RONDONÓPOLIS (MT) — Mesmo com nomes locais fortes na disputa, as eleições de 2022 mostraram que Rondonópolis exportou votos para deputados estaduais de outras regiões de Mato Grosso. Levantamento com base em recortes públicos da apuração eleitoral aponta que ao menos 20 candidatos considerados “de fora” tiveram votação expressiva na cidade, superando a casa de centenas e, em alguns casos, milhares de votos.
No topo da lista aparecem Lúdio Cabral (PT) e Janaína Riva (MDB), ambos com base política em Cuiabá e outras regiões do estado, que somaram mais de 2 mil votos cada em Rondonópolis.
Na sequência, surgem nomes como Max Russi (PSB), Professor Henrique Lopes (PT), Valdir Barranco (PT), Alex Sandro (Republicanos) e Rafael Ranalli (PL), todos sem origem política no município, mas com desempenho relevante nas urnas locais.
Segundo consta nos dados analisados, a maior parte desses votos foi direcionada a parlamentares com mandato vigente, estrutura partidária estadual ou alta exposição política, especialmente da capital. O resultado evidencia um fenômeno recorrente: parte significativa do eleitorado rondonopolitano opta por nomes de fora, mesmo quando há candidatos locais competitivos.
A lista dos 20 mais votados “de fora” inclui ainda Gilberto Cattani (PL), Diego Guimarães (Republicanos), Elizeu Nascimento (PL), Carlos Avalone (PSDB), Wilson Santos (PSD), Júlio Campos (União), Eduardo Botelho (União), Dr. Eugênio (PSB), Faissal Calil (Cidadania), Allan Kardec (PSB), Dilmar Dal Bosco (União), Paulo Araújo (PP) e Valmir Moretto (Republicanos).

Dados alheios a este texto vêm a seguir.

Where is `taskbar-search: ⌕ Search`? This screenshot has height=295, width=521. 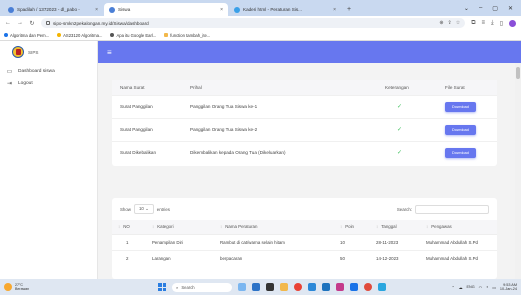
taskbar-search: ⌕ Search is located at coordinates (202, 287).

| Pos. | Candidato | Partido | Base política | Votos em Rondonópolis* |
|---|---|---|---|---|
| 1 | Lúdio Cabral | PT | Cuiabá | 2.192 |
| 2 | Janaína Riva | MDB | Cuiabá / Juara | 2.010 |
| 3 | Max Russi | PSB | Vale do São Lourenço | 1.285 |
| 4 | Prof. Henrique Lopes | PT | Cuiabá | 1.129 |
| 5 | Valdir Barranco | PT | Cuiabá | 1.109 |
| 6 | Alex Sandro | Republicanos | Cuiabá | 1.069 |
| 7 | Rafael Ranalli | PL | Cuiabá | 1.043 |
| 8 | Gilberto Cattani | PL | Alta Floresta | +900 |
| 9 | Diego Guimarães | Republicanos | Cuiabá | +900 |
| 10 | Elizeu Nascimento | PL | Tangará da Serra | +800 |
| 11 | Carlos Avalone | PSDB | Cuiabá | +800 |
| 12 | Wilson Santos | PSD | Cuiabá | +700 |
| 13 | Júlio Campos | União | Várzea Grande | +600 |
| 14 | Eduardo Botelho | União | Cuiabá | +600 |
| 15 | Dr. Eugênio | PSB | Água Boa | +600 |
| 16 | Faissal Calil | Cidadania | Cuiabá | +500 |
| 17 | Allan Kardec | PSB | Cuiabá | +500 |
| 18 | Dilmar Dal Bosco | União | Sinop | +500 |
| 19 | Paulo Araújo | PP | Cuiabá | +500 |
| 20 | Valmir Moretto | Republicanos | Oeste de MT | +500 |
O dado chama atenção porque ajuda a explicar uma queixa recorrente nos bastidores políticos locais: nem sempre o volume de votos se converte em presença, atuação direta ou retorno em emendas para o município. Quando o mandato está distante, a prioridade costuma seguir outras bases eleitorais.
Com a eleição de 2026 no horizonte, o ranking reacende o debate sobre representatividade real, compromisso com a cidade e o peso do voto rondonopolitano nas decisões da Assembleia Legislativa.
A pergunta que fica é simples e incômoda: quem levou voto daqui, voltou para cá depois da eleição?